Macrophage chemotaxis steered by complex self-generated gradients of complement C5a

Macrophages rely on efficient chemotaxis to locate sites of infection and tissue damage. One general strategy that enhances chemotactic accuracy is the use of self-generated gradients, where cells locally deplete attractants to create or sharpen guidance cues. Here we show that mouse bone marrow–derived macrophages (BMDMs) migrate toward the complement component C5a using this strategy. Cells actively deplete C5a from their surroundings, establishing local gradients as fresh attractant diffuses inward. We visualized this process in real time with fluorescent C5a and reproduced its dynamics using computational models. C5a depletion is mediated primarily by C5aR1-dependent endocytosis. This mechanism produces complex responses, with different C5a concentrations inducing temporally distinct waves of migration, and maximal chemotaxis occurring below 10 nM C5a. As expected, increasing C5a concentrations recruit more cells.

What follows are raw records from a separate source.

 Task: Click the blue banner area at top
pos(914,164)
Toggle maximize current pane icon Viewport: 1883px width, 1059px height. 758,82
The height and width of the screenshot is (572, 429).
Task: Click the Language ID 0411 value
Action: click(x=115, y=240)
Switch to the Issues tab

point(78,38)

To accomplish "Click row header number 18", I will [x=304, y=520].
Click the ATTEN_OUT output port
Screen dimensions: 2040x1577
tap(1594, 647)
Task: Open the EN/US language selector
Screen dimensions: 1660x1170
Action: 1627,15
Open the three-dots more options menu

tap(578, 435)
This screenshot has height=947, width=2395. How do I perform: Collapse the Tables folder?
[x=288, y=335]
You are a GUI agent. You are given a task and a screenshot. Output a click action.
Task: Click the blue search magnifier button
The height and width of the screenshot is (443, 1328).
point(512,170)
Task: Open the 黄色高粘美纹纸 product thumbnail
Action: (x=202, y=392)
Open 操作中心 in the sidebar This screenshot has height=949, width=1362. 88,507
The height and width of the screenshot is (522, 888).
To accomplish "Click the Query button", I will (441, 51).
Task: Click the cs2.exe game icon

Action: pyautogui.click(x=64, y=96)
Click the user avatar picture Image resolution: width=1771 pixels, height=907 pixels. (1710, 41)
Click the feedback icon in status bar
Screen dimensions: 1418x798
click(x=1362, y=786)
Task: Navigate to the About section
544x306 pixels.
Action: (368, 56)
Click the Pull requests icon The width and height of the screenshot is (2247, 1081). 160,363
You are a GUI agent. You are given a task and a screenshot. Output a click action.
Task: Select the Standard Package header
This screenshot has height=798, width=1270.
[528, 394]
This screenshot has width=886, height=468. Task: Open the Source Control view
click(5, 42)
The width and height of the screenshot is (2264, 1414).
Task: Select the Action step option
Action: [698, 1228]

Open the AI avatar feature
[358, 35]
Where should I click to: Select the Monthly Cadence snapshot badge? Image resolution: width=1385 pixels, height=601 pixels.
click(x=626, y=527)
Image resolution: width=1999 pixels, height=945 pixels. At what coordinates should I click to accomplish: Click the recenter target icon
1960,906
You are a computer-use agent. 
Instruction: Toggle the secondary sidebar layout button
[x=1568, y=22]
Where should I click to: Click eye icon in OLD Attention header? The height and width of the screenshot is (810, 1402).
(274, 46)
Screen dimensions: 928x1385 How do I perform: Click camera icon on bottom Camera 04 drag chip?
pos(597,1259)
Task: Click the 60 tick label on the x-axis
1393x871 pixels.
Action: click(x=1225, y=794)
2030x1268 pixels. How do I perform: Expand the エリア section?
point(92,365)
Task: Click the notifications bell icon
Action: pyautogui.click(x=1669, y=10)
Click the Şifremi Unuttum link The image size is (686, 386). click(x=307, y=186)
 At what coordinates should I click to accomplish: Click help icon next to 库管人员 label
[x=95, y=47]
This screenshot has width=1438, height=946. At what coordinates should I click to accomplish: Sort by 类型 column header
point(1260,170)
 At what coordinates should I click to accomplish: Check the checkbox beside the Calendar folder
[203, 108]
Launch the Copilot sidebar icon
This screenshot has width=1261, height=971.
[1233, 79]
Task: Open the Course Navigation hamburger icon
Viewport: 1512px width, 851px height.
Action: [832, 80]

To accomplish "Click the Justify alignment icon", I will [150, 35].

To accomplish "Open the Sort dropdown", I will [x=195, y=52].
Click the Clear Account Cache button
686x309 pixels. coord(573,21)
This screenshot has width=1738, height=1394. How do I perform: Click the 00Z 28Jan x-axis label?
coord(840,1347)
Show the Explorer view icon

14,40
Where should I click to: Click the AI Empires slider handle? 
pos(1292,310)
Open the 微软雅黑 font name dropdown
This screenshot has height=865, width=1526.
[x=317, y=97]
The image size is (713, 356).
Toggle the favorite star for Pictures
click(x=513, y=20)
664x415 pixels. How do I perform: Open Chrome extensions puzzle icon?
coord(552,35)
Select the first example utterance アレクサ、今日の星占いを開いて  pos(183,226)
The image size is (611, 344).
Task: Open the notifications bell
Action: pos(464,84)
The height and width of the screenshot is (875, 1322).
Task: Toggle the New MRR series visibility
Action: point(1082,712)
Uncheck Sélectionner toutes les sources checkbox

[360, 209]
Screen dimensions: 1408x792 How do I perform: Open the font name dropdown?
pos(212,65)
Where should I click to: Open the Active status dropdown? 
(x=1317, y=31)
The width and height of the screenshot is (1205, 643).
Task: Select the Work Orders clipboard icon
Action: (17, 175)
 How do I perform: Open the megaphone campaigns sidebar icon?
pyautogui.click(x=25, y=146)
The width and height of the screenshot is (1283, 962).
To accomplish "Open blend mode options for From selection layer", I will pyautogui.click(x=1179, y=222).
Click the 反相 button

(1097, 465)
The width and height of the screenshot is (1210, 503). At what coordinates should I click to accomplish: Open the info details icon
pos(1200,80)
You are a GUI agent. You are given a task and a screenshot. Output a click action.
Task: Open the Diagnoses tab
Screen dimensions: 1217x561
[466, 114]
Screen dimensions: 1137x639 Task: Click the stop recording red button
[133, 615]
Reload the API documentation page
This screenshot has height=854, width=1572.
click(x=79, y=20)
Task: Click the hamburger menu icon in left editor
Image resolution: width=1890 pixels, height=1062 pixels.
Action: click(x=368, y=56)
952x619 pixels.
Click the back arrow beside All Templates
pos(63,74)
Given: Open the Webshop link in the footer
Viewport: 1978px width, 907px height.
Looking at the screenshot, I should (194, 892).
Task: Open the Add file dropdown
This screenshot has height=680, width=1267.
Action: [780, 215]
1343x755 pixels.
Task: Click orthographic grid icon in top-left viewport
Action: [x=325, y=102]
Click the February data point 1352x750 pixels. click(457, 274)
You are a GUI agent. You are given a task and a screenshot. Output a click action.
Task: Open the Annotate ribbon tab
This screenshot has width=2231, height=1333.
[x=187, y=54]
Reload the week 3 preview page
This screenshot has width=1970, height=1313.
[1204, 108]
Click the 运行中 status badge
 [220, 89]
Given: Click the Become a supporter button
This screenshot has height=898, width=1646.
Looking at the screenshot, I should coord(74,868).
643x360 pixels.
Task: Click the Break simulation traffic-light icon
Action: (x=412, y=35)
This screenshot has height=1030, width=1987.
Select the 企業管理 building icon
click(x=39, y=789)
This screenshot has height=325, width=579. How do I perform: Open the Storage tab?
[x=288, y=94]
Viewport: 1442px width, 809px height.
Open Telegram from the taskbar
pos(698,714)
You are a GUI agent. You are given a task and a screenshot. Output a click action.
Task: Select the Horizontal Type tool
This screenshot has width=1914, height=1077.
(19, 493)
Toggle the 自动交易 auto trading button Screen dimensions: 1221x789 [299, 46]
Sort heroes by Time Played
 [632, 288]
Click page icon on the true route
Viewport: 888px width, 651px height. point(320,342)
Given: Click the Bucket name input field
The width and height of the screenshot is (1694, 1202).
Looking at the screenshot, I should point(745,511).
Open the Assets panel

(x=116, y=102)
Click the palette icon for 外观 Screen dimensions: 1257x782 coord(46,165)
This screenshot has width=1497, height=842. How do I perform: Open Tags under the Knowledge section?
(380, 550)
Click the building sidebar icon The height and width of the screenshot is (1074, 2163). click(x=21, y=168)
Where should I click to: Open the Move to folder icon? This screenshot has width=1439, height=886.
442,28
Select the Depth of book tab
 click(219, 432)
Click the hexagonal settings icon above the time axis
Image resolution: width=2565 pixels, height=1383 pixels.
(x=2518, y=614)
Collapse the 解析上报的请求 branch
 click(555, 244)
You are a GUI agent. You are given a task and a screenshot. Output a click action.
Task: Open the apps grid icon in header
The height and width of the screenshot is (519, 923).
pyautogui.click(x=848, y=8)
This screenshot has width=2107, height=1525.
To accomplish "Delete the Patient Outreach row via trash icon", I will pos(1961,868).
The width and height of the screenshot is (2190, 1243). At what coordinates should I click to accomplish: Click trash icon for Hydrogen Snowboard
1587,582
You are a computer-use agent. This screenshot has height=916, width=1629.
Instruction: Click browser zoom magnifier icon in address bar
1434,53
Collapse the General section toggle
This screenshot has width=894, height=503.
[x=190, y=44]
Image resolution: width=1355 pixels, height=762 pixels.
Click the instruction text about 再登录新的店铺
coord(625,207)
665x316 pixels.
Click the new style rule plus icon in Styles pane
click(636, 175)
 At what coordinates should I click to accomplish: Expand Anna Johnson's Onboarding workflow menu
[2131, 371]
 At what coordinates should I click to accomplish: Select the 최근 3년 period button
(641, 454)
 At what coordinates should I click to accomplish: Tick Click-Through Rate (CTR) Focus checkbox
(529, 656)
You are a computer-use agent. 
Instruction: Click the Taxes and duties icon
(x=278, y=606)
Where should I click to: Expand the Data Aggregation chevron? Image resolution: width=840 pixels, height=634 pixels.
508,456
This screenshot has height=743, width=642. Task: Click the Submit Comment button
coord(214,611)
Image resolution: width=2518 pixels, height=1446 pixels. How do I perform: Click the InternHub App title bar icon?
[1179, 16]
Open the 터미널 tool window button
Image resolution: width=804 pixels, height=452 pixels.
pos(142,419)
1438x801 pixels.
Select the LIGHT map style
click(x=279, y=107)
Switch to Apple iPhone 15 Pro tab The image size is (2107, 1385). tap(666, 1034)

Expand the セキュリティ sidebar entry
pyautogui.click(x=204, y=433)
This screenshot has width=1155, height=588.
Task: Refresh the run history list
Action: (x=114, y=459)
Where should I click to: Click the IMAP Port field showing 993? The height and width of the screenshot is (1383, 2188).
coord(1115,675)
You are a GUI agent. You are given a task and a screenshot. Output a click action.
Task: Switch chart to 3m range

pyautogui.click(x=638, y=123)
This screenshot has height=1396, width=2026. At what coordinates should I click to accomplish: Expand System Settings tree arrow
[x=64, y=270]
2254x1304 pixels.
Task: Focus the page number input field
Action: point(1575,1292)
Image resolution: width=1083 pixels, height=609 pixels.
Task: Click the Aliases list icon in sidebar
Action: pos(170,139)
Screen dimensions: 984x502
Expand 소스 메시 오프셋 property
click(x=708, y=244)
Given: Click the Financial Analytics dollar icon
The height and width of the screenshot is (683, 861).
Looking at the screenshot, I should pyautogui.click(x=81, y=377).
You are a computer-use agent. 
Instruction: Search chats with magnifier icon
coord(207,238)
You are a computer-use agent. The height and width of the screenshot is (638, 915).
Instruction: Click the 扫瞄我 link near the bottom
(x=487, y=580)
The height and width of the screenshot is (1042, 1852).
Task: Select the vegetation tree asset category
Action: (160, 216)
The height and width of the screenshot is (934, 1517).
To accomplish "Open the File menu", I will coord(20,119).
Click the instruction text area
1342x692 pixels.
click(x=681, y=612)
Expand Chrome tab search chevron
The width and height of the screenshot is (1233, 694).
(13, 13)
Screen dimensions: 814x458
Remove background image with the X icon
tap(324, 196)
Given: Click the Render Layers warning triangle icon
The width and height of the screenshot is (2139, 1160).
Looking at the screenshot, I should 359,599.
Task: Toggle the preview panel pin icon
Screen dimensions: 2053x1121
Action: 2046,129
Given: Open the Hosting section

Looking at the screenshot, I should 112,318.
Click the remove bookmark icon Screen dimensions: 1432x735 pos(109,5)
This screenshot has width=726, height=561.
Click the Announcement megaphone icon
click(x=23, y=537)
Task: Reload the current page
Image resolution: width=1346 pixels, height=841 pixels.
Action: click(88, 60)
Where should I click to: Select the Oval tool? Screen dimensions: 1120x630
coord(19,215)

In contrast, human macrophages inactivate C5a mainly through carboxypeptidase-mediated enzymatic degradation, yielding a higher optimal concentration (∼30 nM) and distinct migratory dynamics. Both species also deplete externally imposed C5a gradients, sharpening them and enhancing guidance. These findings identify C5a degradation as a critical mechanism by which macrophages extract directional information from their environment. Self-generated gradient formation, despite different mechanisms across species, emerges as a conserved and versatile strategy for immune navigation.